EXERCISE DIRECTIONS>
Only the lines below from the one containing "Task: Open the Builds gear icon" to the one containing "This screenshot has height=952, width=1255." should be repeated, both included and unchanged.

PROVIDED ENTRIES>

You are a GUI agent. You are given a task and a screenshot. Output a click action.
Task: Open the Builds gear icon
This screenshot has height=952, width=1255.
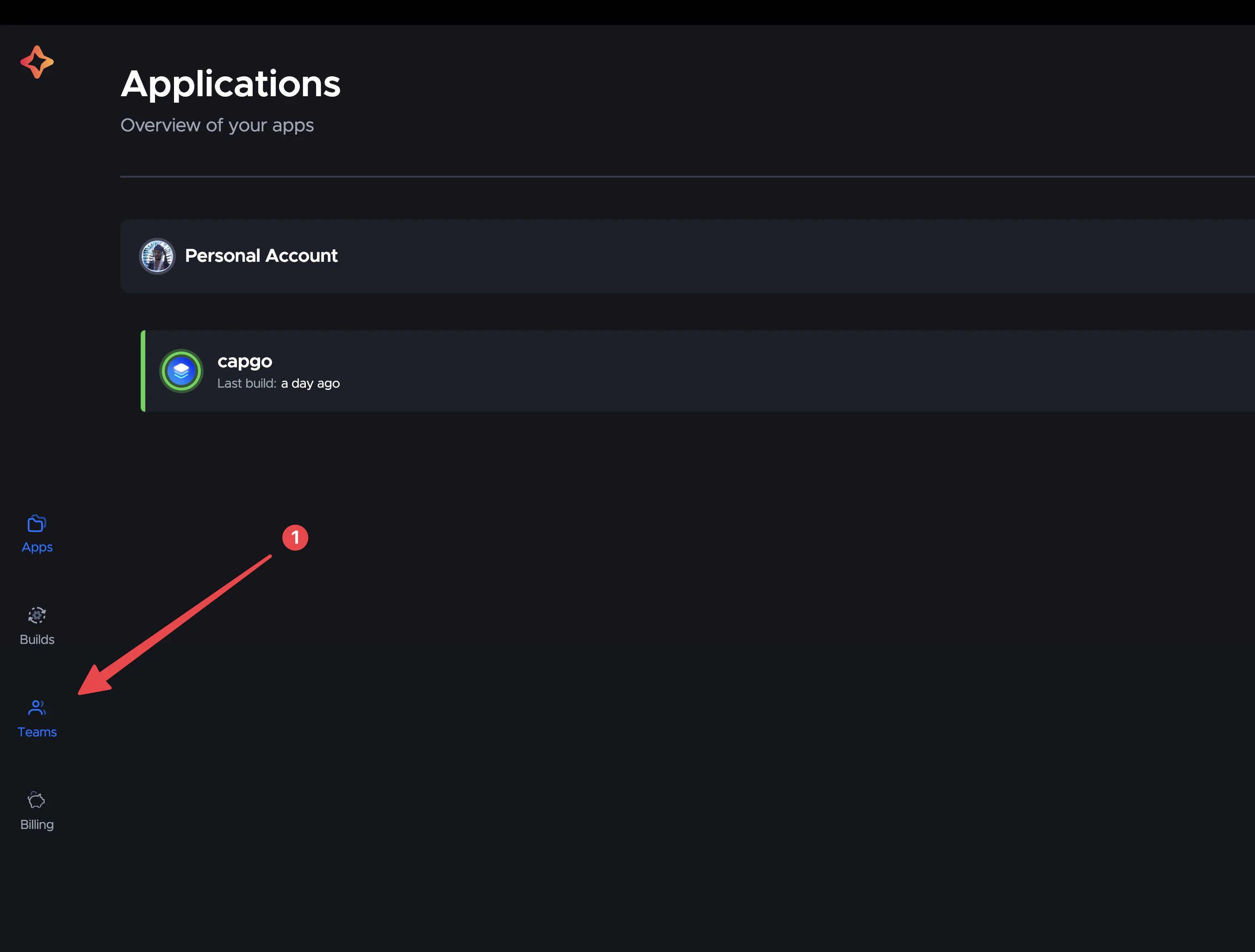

--

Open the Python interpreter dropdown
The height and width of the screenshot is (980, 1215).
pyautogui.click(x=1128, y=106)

==

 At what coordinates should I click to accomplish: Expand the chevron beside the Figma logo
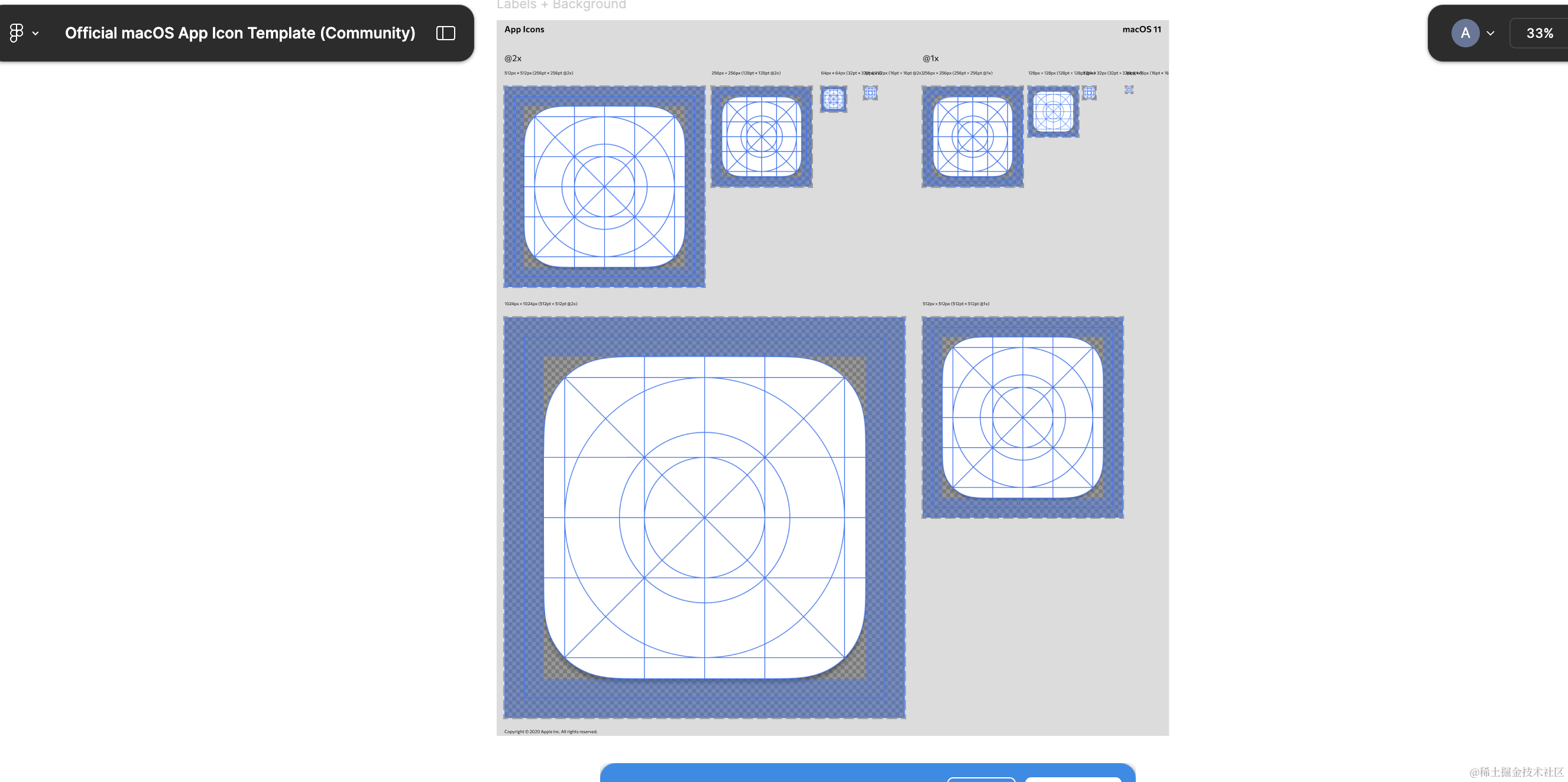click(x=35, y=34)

ANSWER TO THIS PROBLEM>
Task: Open the Builds gear icon
This screenshot has height=952, width=1255.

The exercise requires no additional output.